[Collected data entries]
Start of Block

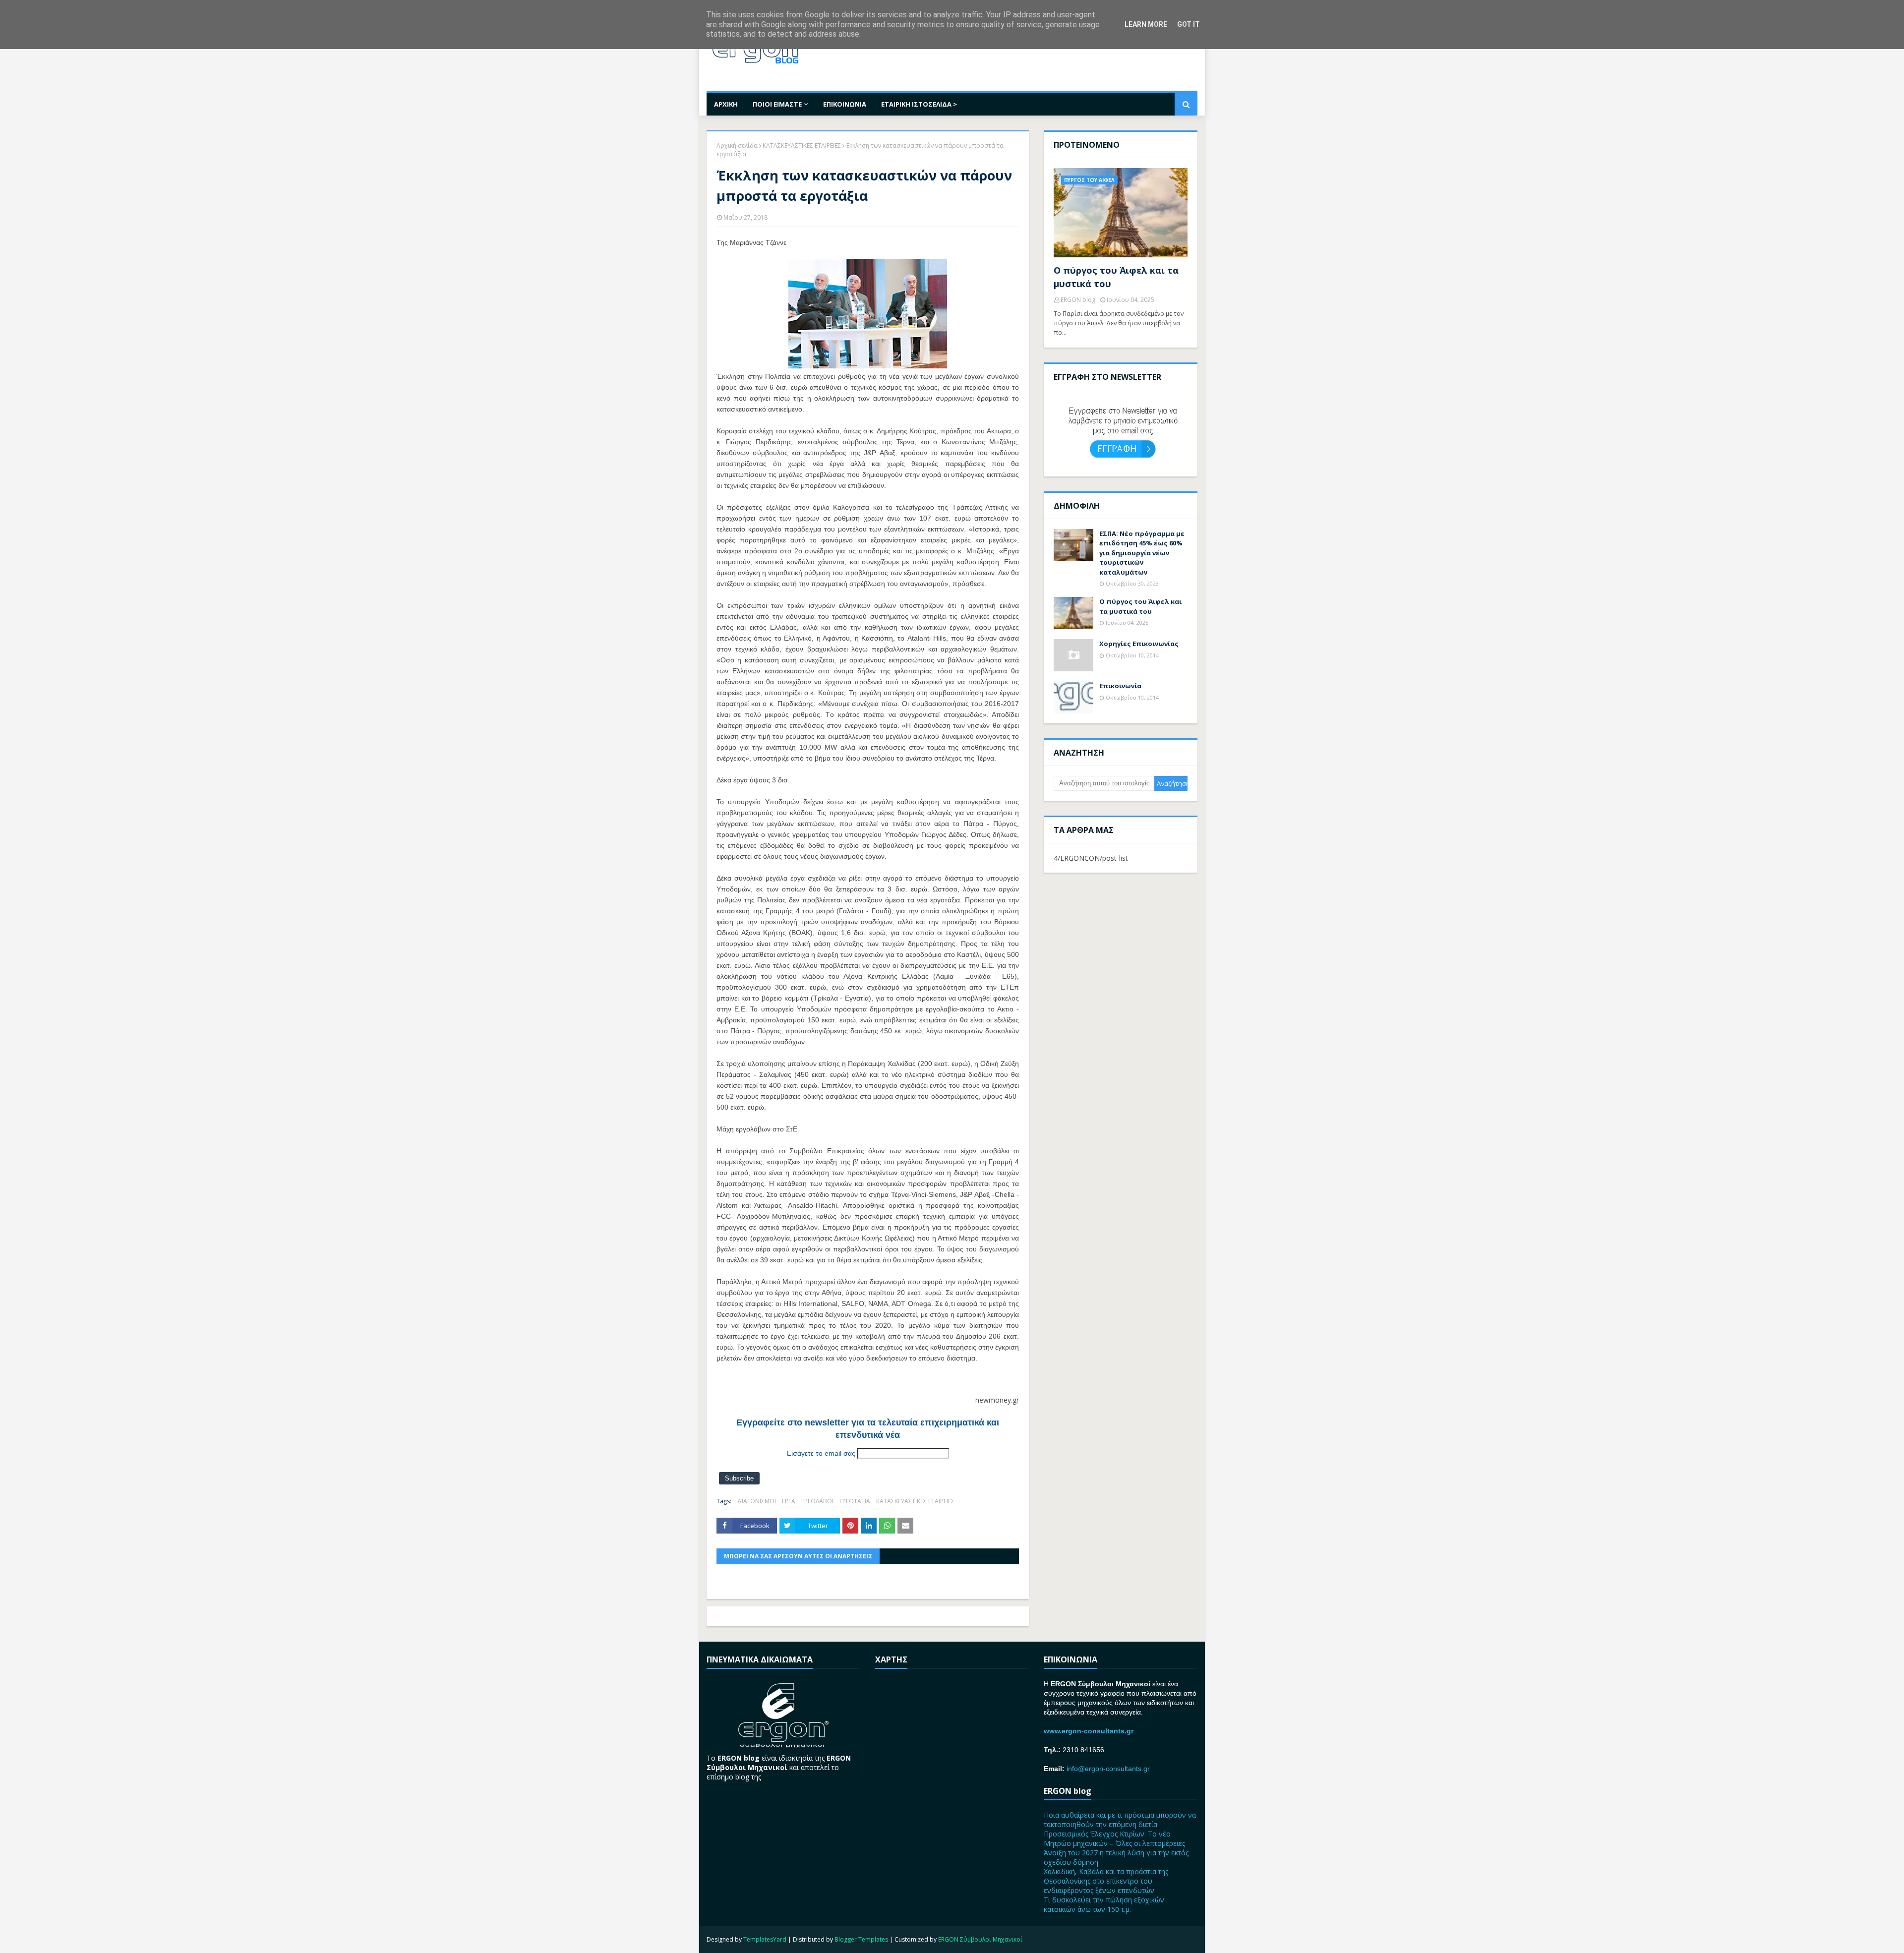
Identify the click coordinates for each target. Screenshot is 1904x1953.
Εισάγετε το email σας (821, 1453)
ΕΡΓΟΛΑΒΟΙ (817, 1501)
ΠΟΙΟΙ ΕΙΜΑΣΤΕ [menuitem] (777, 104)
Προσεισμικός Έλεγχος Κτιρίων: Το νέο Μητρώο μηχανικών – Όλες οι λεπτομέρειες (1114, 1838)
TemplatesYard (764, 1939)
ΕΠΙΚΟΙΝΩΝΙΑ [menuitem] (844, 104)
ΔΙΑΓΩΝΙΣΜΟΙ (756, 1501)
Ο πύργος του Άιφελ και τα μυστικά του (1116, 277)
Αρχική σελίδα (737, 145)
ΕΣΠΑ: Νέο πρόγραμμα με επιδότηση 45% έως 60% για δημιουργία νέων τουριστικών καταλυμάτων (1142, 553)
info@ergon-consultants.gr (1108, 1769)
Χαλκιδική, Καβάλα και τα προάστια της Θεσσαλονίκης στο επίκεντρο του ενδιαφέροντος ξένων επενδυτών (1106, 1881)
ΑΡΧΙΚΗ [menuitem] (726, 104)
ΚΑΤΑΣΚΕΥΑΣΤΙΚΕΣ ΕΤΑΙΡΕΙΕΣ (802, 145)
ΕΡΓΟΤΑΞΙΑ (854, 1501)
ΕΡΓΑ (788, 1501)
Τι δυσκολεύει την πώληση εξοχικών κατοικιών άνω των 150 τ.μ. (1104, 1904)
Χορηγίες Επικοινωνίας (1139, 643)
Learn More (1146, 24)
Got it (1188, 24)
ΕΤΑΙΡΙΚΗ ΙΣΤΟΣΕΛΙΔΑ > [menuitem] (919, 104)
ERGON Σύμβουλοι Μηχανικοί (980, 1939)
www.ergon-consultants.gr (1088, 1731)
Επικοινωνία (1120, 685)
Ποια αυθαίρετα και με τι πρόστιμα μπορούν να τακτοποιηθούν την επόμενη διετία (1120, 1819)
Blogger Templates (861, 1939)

End of Block

What you are asked to do
Collect the lines of the records that include the string "menuitem".

Result of the task
ΠΟΙΟΙ ΕΙΜΑΣΤΕ [menuitem] (777, 104)
ΕΠΙΚΟΙΝΩΝΙΑ [menuitem] (844, 104)
ΑΡΧΙΚΗ [menuitem] (726, 104)
ΕΤΑΙΡΙΚΗ ΙΣΤΟΣΕΛΙΔΑ > [menuitem] (919, 104)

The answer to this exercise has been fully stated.